RECORDS PROVIDED —
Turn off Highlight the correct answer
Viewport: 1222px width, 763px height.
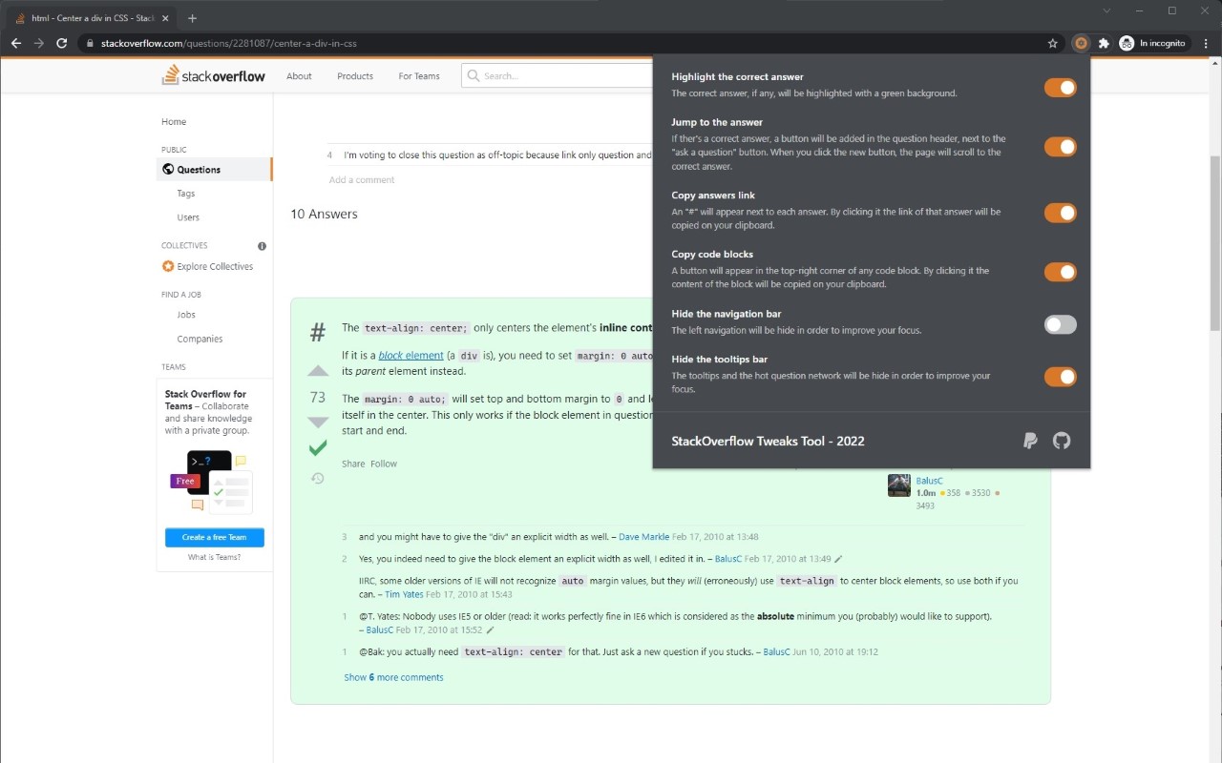point(1060,87)
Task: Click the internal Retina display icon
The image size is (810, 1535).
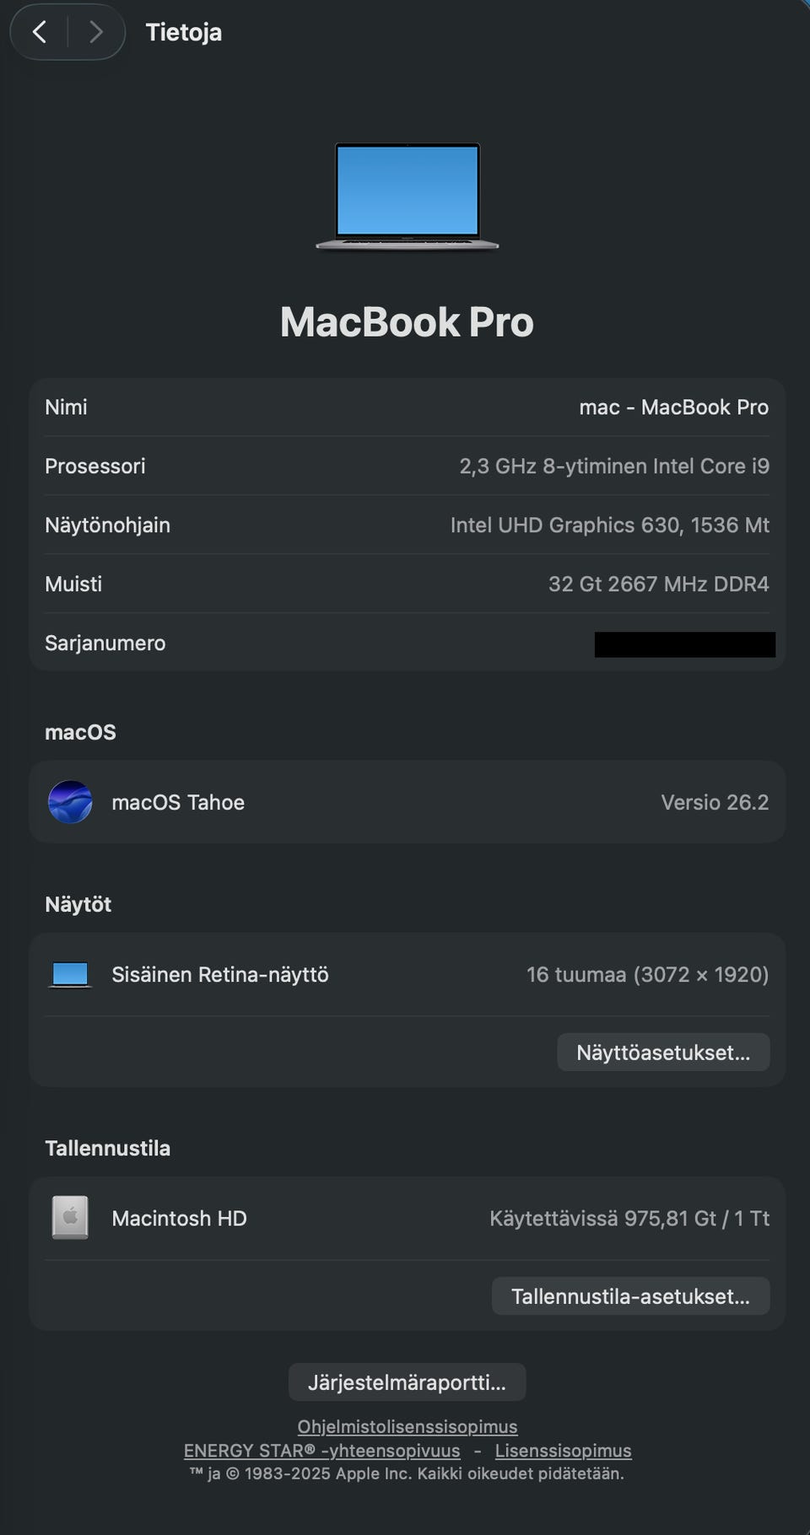Action: coord(70,975)
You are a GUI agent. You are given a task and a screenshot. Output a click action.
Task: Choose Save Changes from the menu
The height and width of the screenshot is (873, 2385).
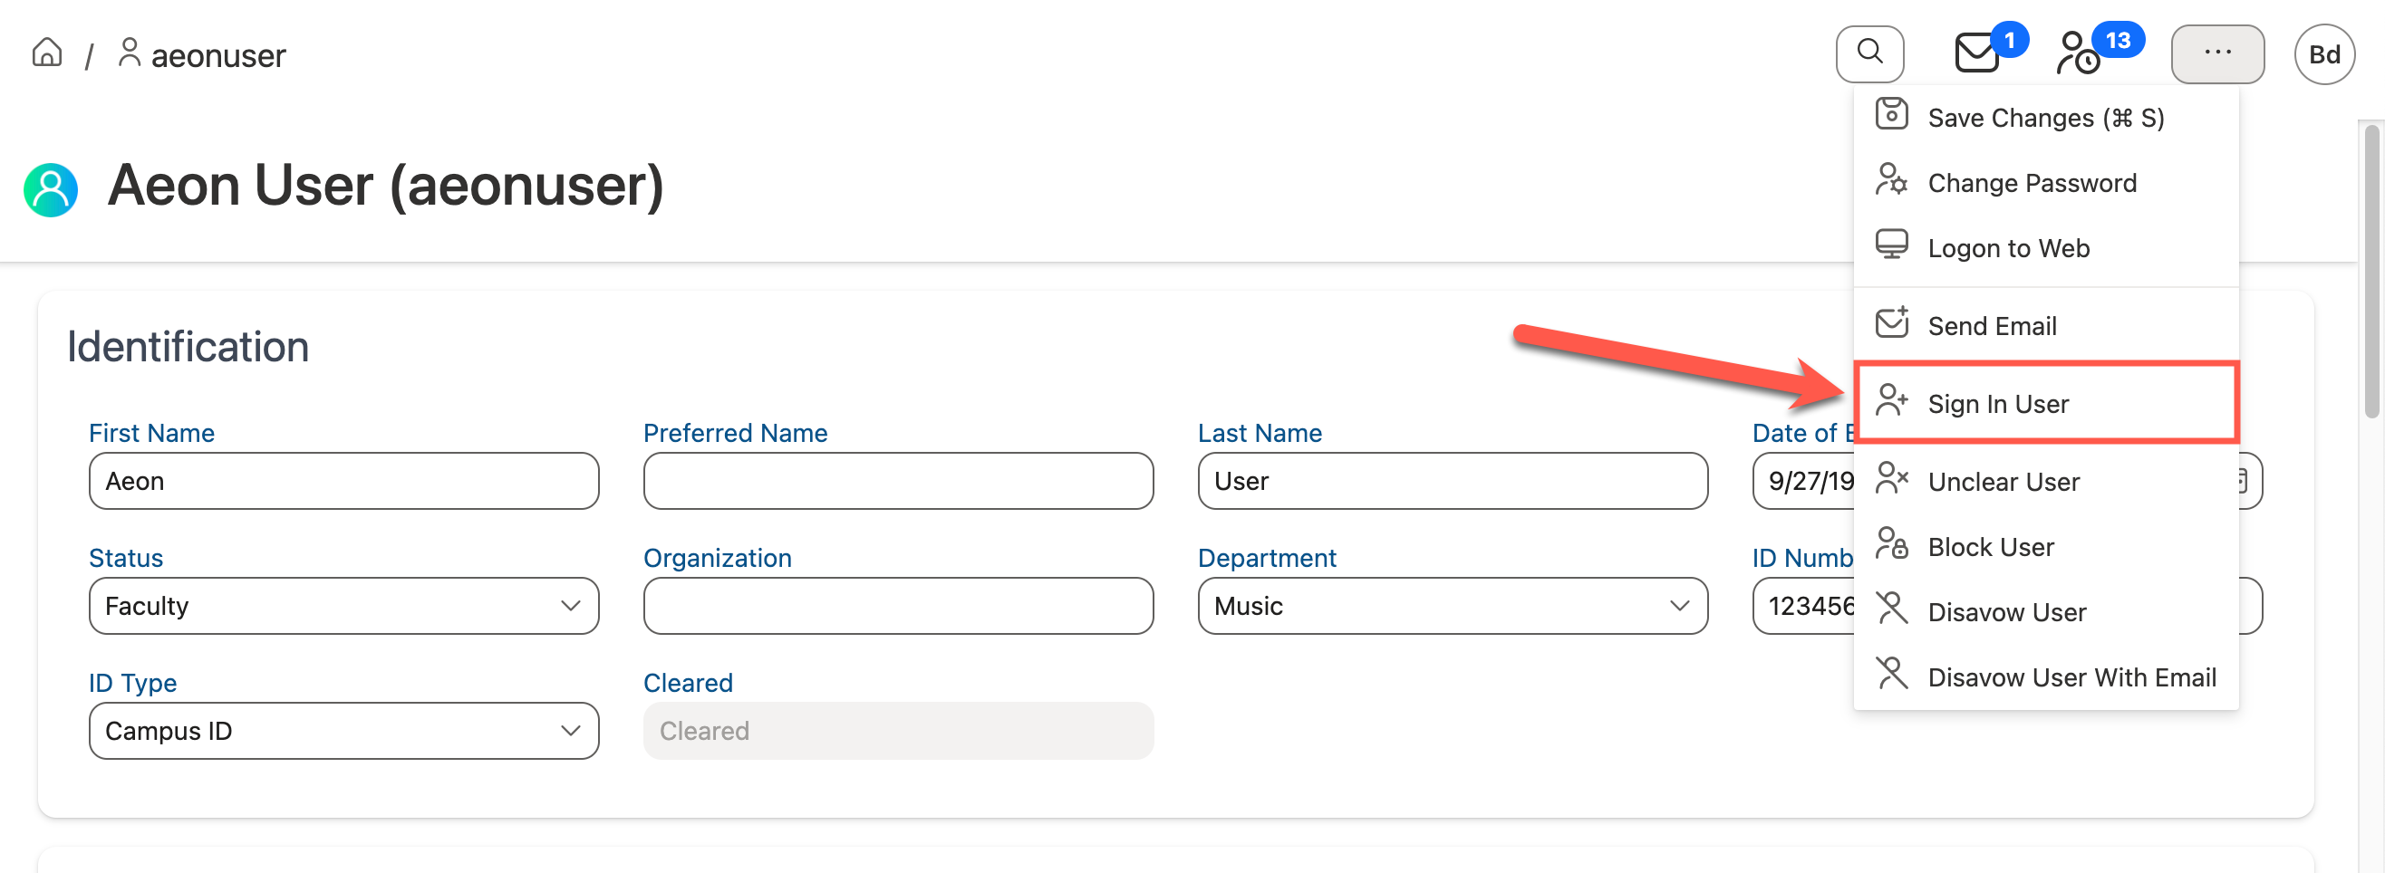2044,118
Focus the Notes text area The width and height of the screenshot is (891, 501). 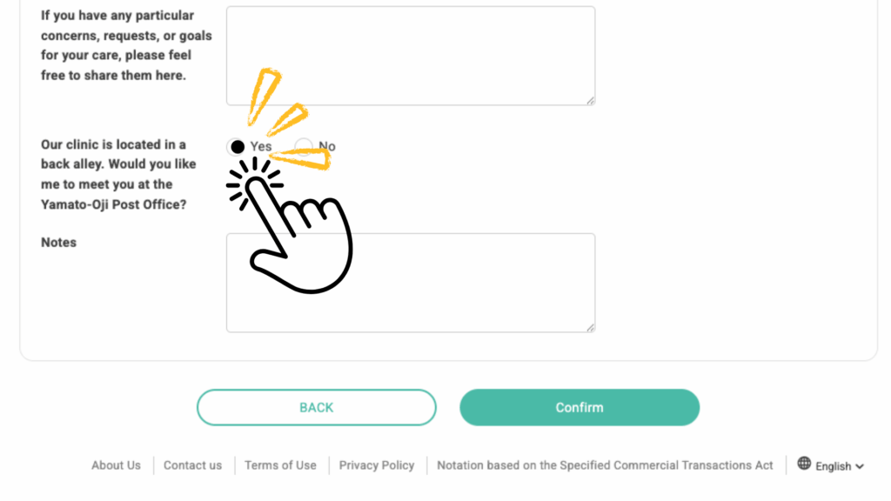(x=411, y=283)
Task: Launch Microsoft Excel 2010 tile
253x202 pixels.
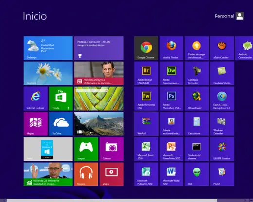Action: [146, 149]
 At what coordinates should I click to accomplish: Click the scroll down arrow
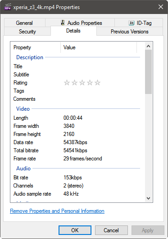148,198
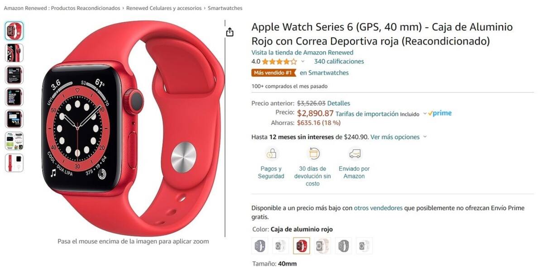Pick the pink sand watch color option

(323, 246)
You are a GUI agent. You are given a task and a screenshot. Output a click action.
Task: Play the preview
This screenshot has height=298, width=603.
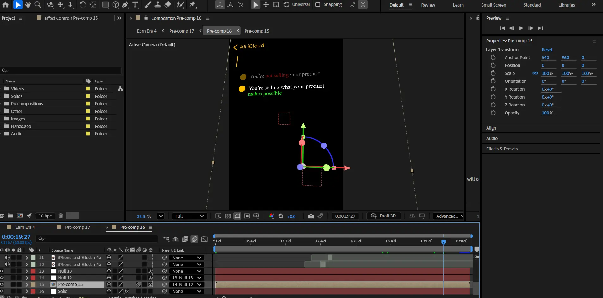(x=521, y=28)
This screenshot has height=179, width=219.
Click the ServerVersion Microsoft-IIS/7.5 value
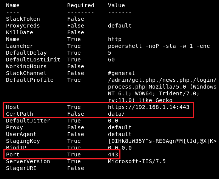coord(137,161)

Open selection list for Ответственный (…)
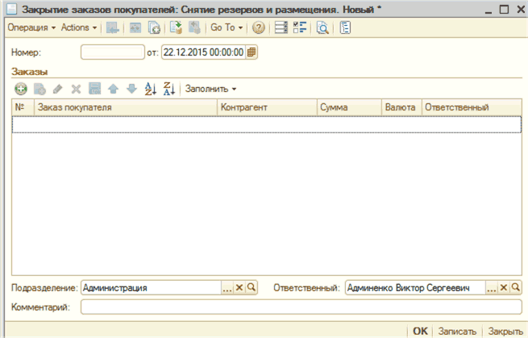point(492,288)
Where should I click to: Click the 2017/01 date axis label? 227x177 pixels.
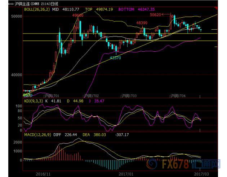click(126, 174)
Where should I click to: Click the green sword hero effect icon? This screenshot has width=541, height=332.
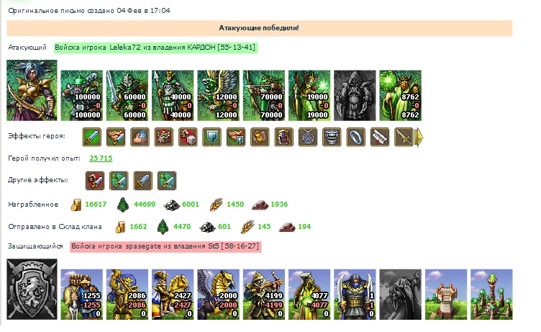92,137
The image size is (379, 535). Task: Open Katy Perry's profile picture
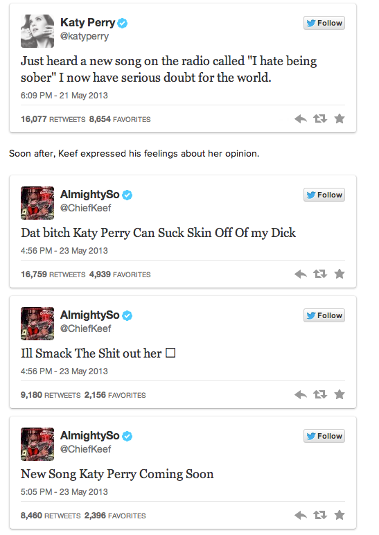pyautogui.click(x=37, y=31)
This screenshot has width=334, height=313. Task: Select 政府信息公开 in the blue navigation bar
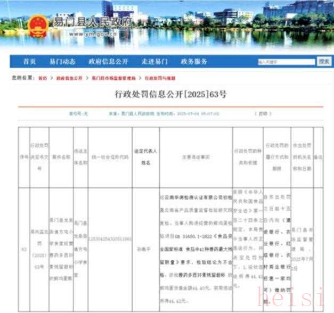[x=108, y=61]
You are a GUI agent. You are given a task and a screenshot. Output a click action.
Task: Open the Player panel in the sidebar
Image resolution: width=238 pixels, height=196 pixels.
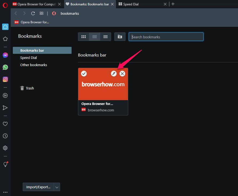click(5, 95)
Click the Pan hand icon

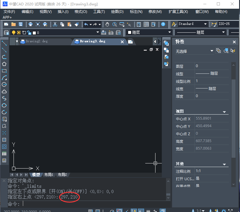point(107,24)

ACTION ITEM — With all pictures omitted, return exactly the lines from the one containing "This screenshot has height=179, width=219." through the end of the entries above.

SOLUTION TO THIS EXERCISE —
This screenshot has height=179, width=219.
Click the ServerVersion Microsoft-IIS/7.5 value
coord(137,161)

Open selection list for Ответственный (…)
point(492,288)
Where should I click to: Click the 2017/01 date axis label? 227x177 pixels.
click(126, 174)
Where should I click to: Click the green sword hero effect icon? This screenshot has width=541, height=332.
92,137
The image size is (379, 535). Task: Open Katy Perry's profile picture
pyautogui.click(x=37, y=31)
This screenshot has width=334, height=313. Task: Select 政府信息公开 in the blue navigation bar
[x=108, y=61]
You are a GUI agent. You are given a task and a screenshot. Output a click action.
Task: Open the Player panel in the sidebar
Image resolution: width=238 pixels, height=196 pixels.
click(5, 95)
Click the Pan hand icon

point(107,24)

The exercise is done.